In theory, this is a device to help you visualise a story. In practice, it does exactly the opposite. Most infographics that I get sent, to help me understand the sterling work of the big data vendors, achieve exactly the opposite. After looking at the hastily cobbled together chart, I’m usually none the wiser. More confused in fact. And a bit angry and resentful.
It’s something of a relief to learn that I’m not the only one who doesn’t understand big data properly. Having talked to experts in the telecoms industry, I’m now confident enough to come out and admit it.
The root of the problem – as ever in the IT industry - is there are too many choices. There’s so much you can do with big data people don’t know where to start and, when they do, they inevitably get their priorities wrong.
It’s often liberating when we don’t have any choice. The biggest big data strategy mistake is to run all their programmes at once says Ravi Kumar Palepu, head of telco solutions for management system vendor Virtusa.
Telecoms can be improved on many fronts by big data. They could improve customer experience, boost revenue, fine tune their networking operations or (my least favourite option, as a subscriber) create pro-active marketing. But you can’t do them all at once as they affect each other, says Kumar.
But all the various departments of the telco client will be shouting for their project to go first. Once you have decided whose seam of data is to be mined first, the next priority is assembling the tools and the personnel.
Here the mobile world exemplifies an industry wide problem. Mobile telecoms operators often lack the expertise needed to create commercial advantages out of big data. There’s a small talent pool, says Matthew Roberts, director of marketing at Amdocs’ big data analytics and strategic innovations division. “Data scientists are in high demand, particularly those with a telecoms specialism who can understand the data in context,” says Roberts.

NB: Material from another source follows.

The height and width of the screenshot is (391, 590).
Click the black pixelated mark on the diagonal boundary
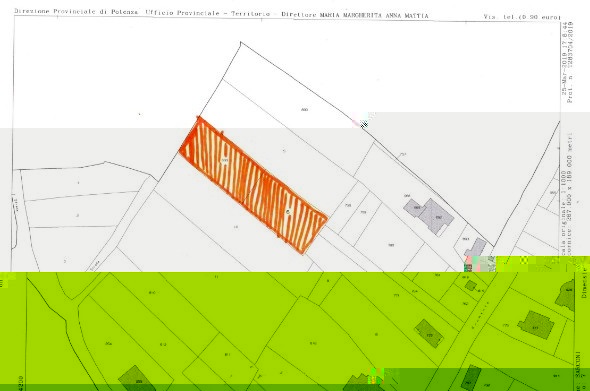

As we’ve seen with Infographics, the talent for visualizing data patterns is massively over rated. Most data visualizations are like those inkspots that psychologists use to test their mental associations of their patients. You could read all kinds of nonsense into them.

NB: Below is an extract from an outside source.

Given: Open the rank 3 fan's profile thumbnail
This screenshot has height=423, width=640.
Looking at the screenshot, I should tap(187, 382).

Meanwhile there is a lucky few, confident enough not to feel guilty about their exploitation of this new area, who convince others they are finding golden nuggets of insight while mining the vast seams of data.
Roberts liken it to another form of alchemy. “[Data analysis is] like a cocktail, blending different ingredients and you don’t know what works until you’ve found the winning formula. The trick is to find it fast before you drown in data,” he says.

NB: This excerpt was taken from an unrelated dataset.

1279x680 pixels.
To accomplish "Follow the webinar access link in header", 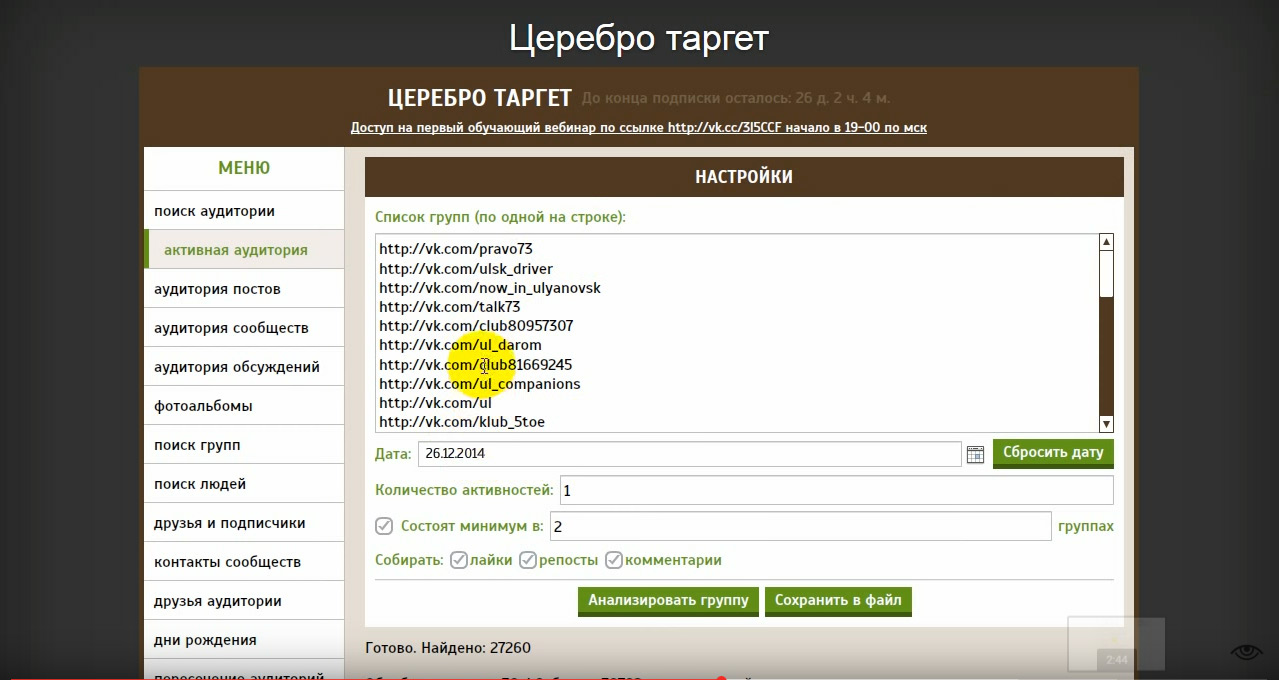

Ben Parker, chief technologist for Guavus, says we cannot profit from big data until we become more narrowly focused.
“When panning for gold, you do it in the river, sifting out the excess, and bringing home the nuggets – you don’t shovel all the soil into a truck to take back home and sort, that would be a waste time and money,” says Parker.
Yet this data hoarding is exactly how many companies approach to data analytics. They don’t try to boil the ocean – they want to historically examine every molecule.
The past is the past - you are better off dealing with the here and now, says Parker. “By applying streaming analytics at the edge, sifting out the useless data and keeping the nuggets of gold, companies are better set up for success,” says Parker.
The most immediate way to tackle, say, network operations, customer experience and revenue streams is to work on what’s happening now, which you can find in the data streams, not the stored silos, says Parker.
For big data’s benefits to be fully realized, more people need access to insight, which includes marketers and customer care organizations, who will want immediate and continuous use, says Mark Davis, Citrix’s senior director of product marketing. “There’s a shortage of big data scientists but a new class of big data analytics platforms that makes the insights more widely available,” says Davis.
Maybe so, but can we make sense of them? Personally I doubt it. And no, an infographic won’t make things any clearer.